Japan’s model, celebrated in publications such as Harvard Business Review, hinges largely on the concept of kaizen, often translated as ‘continuous improvement’. In practice, it means eliminating unnecessary activity, reducing excess inventory and using teamwork to fix problems when they arise.

It places enormous responsibility on line workers at the factory-floor level, known as the genba, to manage daily operations and generate innovation. Those workers, viewed by many Japanese as craftsmen, have traditionally been guaranteed jobs for life in return for dedication to their company’s goals.

In one oft-cited example, individual workers at Toyota Motor Corp. were given authority to pull a cord to stop the assembly line whenever they spotted a serious problem. Errant screws or tools on the factory floor were seen as major lapses in discipline, and corrected.

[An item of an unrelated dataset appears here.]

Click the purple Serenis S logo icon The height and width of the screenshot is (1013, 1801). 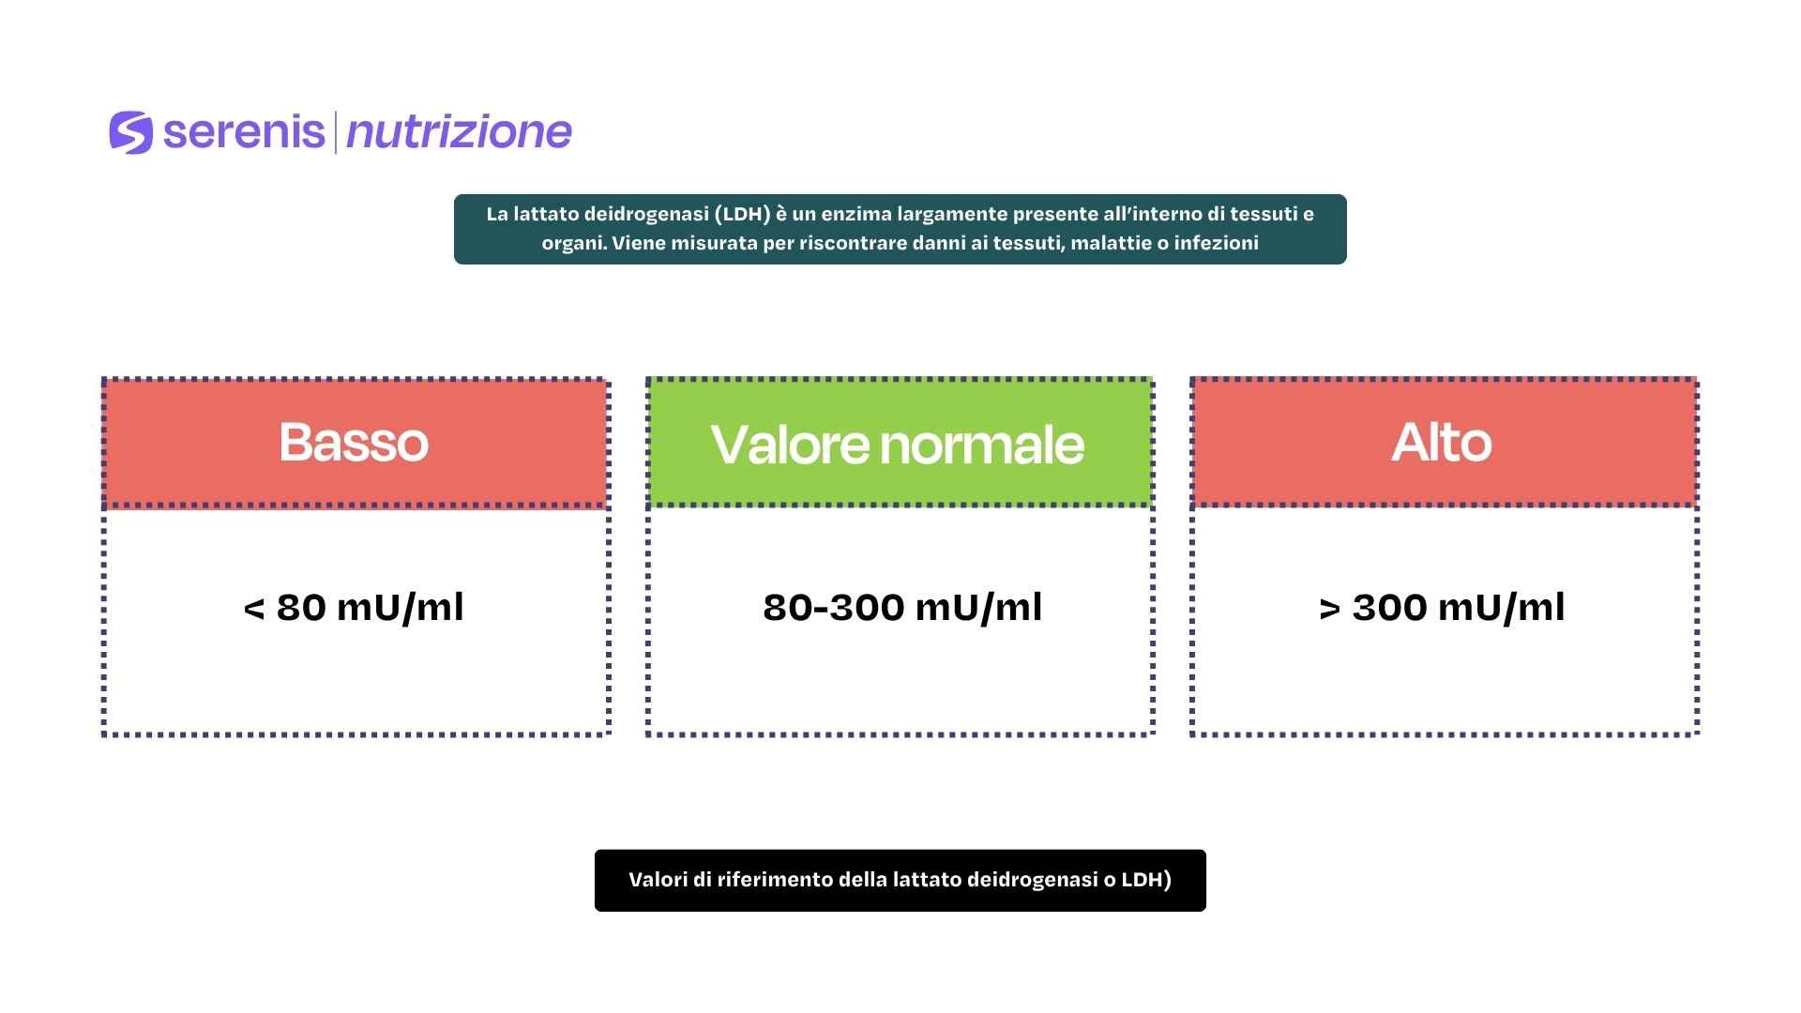(x=130, y=132)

The problem today is that many Japanese companies can no longer afford the luxury of guaranteed lifetime employment for craftsmen on factory floors. And delegating so much authority to line workers has left companies exposed to fraud and corner-cutting, while giving executives room to shirk responsibility, according to management consultants and corporate lawyers knowledgeable about the problems.

“The genba has been broken,” says Hideaki Kubori, a Tokyo lawyer experienced in handling corporate scandals. The inability of companies to fully control it has resulted in a ‘kind of crisis’ for Japanese industry, he said.

Kobe Steel, based near Osaka, makes high-end steel products for trains, cars and rockets. It recently admitted to faking quality-certification documents for hundreds of thousands of products for more than 500 clients.

An internal company report completed in October found that line workers were overworked as the company tried to maintain profitability, and executives were out of touch with the factory floor.

Japan remains a manufacturing powerhouse. It ranks No. 3 in manufacturing output, behind China and the US and just ahead of Germany, according to United Nations data.

Some $700 billion of Japanese goods are exported annually, mostly machinery, cars and parts such as screens and memory chips for iPhones and aircraft fuselages for Boeing Co. Japanese-owned factories are also a force in the US, making products for brands such as Nissan and Toyota in Kentucky, Texas and elsewhere.

Powering Japan’s industrial might was a manufacturing model forged after World War II, when its companies sought to rebound by improving products for global buyers. Executives relied on an American management consultant, W. Edwards Deming, who advised companies to boost quality by empowering factory-floor workers to constantly focus on fixing problems.

The approach married well with Japan’s ethics of hard work and attention to detail, and was widely adopted.

“There is not a day I don’t think about what Mr. Deming meant to us,” Toyota’s then-chairman Shoichiro Toyoda said in 1980. “He is the core of our management.”

Japanese exports grew in value more than 130-fold between 1950 and 1990. American companies obsessed over Japan’s success.